[Aangeleverd fragment]:
+ + + + + + +
De benadeling heeft te maken met twee belangwekkende zaken ten aanzien van onze vermogenspositie, n.l. de overdracht van de aandelen in [de B.V.] en de door [de B.V.] betaalde huur van de winkelruimtes op [adres] in [d] .
Uitgangspunt bij de besluiten van toen is geweest dat zoon [de zoon] niet met hoge lasten moest worden opgezadeld, echter dit heeft natuurlijk wel geleid tot een onevenredige bevoordeling van laatstgenoemde en daarmee benadeling van onze dochters.
Middels deze verklaring willen we nu vastleggen dat onze dochters benadeeld zijn ten opzichte van onze zoon en dat dit op enig moment rechtgetrokken moet worden.
Hieronder wordt aangegeven voor beide transactie in welke vorm de benadeling heeft plaatsgevonden en van welke omvang deze is.
I.
+ + + + + + +
[Opdracht]: Schrijf alsjeblieft de verklaring over de benadeling van de dochters verder, aansluitend op het laatste kopje "I.".
+ + + + + + +
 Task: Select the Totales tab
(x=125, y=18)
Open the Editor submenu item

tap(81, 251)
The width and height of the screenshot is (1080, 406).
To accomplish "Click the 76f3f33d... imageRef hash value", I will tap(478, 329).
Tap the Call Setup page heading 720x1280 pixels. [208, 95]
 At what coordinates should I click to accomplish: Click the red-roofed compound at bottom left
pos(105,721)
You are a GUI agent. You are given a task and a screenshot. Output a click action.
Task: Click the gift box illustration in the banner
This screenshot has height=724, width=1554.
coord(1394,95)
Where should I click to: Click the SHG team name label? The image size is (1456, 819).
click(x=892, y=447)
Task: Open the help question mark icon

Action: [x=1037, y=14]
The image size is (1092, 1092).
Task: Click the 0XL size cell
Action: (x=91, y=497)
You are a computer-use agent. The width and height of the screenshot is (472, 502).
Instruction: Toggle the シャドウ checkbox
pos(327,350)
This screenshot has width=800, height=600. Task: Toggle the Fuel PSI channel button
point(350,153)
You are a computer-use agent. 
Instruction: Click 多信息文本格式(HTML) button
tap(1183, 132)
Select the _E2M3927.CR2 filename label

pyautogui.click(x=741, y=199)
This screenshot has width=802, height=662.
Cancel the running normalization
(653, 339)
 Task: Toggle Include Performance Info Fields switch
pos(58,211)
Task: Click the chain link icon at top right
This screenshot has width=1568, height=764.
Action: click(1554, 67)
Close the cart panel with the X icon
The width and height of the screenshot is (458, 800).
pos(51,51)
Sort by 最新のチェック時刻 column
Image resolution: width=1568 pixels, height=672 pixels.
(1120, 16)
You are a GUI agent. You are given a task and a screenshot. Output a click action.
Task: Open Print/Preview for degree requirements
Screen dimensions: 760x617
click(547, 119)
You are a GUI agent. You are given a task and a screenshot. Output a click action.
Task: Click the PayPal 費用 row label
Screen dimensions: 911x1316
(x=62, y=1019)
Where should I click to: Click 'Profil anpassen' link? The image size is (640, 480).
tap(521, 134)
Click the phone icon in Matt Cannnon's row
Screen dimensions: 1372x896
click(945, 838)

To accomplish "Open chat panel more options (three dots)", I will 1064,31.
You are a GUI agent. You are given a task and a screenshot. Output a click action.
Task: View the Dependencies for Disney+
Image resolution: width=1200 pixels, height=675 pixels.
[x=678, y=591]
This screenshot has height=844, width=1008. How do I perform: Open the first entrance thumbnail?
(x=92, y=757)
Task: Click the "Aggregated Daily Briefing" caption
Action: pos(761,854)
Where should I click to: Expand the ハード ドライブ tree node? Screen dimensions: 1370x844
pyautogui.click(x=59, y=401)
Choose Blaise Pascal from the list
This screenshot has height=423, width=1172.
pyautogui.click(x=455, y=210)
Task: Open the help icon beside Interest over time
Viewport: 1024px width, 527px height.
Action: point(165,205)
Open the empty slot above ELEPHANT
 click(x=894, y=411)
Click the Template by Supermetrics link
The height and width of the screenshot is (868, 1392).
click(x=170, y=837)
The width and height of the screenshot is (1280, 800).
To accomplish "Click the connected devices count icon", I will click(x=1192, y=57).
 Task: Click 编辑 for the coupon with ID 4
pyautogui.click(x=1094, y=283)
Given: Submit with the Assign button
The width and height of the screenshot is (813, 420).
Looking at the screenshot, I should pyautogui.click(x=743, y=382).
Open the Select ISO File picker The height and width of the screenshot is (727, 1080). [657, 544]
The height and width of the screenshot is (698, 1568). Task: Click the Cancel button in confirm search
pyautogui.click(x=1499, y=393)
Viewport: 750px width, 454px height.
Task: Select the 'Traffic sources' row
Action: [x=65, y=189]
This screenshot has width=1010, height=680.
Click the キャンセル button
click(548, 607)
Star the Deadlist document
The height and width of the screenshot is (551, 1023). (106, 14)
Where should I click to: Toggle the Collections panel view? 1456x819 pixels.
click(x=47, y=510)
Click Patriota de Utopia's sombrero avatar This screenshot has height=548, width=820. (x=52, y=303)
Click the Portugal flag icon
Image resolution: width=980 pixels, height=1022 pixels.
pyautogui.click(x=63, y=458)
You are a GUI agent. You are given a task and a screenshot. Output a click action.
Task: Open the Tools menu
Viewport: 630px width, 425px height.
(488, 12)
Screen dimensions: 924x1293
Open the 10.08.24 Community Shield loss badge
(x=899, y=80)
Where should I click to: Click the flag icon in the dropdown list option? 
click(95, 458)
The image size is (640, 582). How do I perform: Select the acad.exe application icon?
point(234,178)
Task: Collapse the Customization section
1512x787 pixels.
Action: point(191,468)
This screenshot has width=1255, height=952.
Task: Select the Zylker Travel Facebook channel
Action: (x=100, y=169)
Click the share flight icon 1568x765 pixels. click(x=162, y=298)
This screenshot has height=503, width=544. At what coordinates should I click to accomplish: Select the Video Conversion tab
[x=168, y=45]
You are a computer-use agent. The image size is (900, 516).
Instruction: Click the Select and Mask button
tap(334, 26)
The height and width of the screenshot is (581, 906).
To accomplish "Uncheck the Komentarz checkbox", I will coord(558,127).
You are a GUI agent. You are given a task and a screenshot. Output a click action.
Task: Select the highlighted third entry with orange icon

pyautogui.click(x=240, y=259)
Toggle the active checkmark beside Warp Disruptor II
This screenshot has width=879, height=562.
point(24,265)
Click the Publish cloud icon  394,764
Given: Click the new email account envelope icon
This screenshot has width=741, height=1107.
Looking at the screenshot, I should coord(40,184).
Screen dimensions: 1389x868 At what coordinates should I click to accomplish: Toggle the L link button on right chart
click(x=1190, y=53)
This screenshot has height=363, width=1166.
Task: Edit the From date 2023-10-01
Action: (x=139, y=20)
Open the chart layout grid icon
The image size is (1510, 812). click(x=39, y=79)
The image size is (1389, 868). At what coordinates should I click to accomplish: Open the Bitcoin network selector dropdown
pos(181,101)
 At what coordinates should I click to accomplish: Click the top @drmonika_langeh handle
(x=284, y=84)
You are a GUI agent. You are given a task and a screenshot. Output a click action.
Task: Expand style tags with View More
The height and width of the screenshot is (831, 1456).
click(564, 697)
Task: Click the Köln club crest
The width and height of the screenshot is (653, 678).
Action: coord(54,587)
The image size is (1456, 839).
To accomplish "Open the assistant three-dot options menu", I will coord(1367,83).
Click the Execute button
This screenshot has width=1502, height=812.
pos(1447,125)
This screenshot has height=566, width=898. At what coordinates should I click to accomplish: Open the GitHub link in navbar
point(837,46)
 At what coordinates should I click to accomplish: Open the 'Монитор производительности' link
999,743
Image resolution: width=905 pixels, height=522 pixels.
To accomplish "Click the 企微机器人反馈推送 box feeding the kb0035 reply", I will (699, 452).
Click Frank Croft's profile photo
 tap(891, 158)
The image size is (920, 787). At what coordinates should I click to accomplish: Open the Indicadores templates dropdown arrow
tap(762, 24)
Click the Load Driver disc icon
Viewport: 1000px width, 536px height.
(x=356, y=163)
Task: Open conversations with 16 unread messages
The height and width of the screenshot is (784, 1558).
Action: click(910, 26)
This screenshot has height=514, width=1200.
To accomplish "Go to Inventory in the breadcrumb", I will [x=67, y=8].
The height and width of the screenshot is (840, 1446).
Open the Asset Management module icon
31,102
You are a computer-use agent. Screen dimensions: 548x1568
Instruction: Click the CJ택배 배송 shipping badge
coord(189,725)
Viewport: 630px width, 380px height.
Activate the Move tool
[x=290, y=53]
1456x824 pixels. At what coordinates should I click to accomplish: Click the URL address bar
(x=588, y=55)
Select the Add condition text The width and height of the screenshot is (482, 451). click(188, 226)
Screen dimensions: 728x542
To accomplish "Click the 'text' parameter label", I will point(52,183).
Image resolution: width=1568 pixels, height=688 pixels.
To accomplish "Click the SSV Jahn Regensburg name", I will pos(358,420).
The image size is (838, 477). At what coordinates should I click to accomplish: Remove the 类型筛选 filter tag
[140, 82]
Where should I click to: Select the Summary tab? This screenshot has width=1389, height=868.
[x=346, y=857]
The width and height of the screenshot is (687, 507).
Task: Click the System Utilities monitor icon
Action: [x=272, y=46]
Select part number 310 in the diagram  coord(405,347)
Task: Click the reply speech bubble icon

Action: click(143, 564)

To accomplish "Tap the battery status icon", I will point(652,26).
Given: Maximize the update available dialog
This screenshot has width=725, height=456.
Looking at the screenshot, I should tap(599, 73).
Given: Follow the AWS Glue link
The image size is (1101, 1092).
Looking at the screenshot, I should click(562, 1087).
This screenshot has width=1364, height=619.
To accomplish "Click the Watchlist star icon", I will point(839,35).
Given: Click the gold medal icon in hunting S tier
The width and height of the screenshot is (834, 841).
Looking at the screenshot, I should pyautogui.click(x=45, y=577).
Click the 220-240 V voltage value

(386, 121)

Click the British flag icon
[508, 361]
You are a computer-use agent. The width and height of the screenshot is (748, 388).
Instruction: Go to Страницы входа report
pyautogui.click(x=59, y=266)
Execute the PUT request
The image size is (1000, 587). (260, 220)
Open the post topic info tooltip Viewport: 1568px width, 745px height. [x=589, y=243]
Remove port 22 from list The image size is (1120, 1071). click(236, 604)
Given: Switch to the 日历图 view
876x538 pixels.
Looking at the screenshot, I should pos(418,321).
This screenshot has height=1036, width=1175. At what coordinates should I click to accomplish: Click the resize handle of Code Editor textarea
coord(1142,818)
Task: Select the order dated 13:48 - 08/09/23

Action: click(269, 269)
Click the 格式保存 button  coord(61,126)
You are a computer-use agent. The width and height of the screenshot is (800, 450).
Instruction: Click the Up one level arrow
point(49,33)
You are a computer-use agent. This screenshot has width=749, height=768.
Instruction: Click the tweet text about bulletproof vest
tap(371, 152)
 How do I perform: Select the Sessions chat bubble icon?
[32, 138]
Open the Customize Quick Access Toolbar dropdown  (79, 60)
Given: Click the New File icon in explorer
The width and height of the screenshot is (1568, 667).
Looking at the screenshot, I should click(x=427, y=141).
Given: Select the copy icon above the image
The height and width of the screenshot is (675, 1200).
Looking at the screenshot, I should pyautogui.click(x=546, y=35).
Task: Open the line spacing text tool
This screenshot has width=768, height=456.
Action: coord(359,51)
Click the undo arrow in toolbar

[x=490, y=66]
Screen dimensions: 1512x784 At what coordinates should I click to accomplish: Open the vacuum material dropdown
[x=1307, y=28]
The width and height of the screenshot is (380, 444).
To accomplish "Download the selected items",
+ + + + + + +
[Antwoord opdracht]:
Huur [adres] [nr. 3] en [nr. 4]
Uit de taxatie, in onze opdracht gedaan in 2007, is gebleken dat de huur op dit moment € 80.000 lager is, dan wanneer de panden nu aan een willekeurige persoon of bedrijf worden verhuurd op basis van een zakelijke huur.
Terugkijkend naar de situatie per 1 januari 2000, de datum waarop het huidige huurcontract werd afgesloten, ontstaat het volgende beeld. Uit informatie verkregen van DTZ Zadelhoff blijkt dat (. . .) De totale huursom voor de twee panden (…) in 2000 € 101.935 moet(..) zijn geweest.
(. . .)
Verkoop aandelen [de B.V.] .
(…)
De overdracht is met terugwerkende kracht tot stand gekomen per 1 januari 1998.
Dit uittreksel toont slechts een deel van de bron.